#### What is required:
Please echo the lines of the listing below word for word, beginning with the line containing "Locate an element" and continuing through the line containing "pyautogui.click(x=564, y=7)".

#### Records excerpted from a collection:
==============================

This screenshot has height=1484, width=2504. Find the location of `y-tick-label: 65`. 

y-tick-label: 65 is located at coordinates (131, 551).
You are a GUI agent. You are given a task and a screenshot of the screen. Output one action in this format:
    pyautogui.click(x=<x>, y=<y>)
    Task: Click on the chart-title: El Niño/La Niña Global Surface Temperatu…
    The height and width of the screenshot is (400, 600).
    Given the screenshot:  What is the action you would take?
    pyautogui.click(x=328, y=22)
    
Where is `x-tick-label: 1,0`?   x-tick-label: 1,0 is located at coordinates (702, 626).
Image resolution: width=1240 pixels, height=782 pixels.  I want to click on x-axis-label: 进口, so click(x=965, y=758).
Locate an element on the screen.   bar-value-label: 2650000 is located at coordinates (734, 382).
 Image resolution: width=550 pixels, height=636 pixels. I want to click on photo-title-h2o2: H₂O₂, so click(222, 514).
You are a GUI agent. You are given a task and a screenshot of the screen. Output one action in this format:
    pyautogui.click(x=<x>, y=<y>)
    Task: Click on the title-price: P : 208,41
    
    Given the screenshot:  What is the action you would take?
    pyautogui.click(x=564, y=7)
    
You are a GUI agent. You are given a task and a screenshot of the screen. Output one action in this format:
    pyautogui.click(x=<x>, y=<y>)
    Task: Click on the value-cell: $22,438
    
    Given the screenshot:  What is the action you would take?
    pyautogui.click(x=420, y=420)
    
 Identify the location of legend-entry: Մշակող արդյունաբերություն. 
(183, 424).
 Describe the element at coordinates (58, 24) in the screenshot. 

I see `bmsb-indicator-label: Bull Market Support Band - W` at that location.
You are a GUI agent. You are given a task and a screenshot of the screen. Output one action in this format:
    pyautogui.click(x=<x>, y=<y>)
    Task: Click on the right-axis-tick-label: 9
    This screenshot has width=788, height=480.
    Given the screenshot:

==============================

#### Task response:
Locate an element on the screen.   bar-value-label: 2650000 is located at coordinates (734, 382).
 Image resolution: width=550 pixels, height=636 pixels. I want to click on photo-title-h2o2: H₂O₂, so click(222, 514).
You are a GUI agent. You are given a task and a screenshot of the screen. Output one action in this format:
    pyautogui.click(x=<x>, y=<y>)
    Task: Click on the title-price: P : 208,41
    
    Given the screenshot:  What is the action you would take?
    pyautogui.click(x=564, y=7)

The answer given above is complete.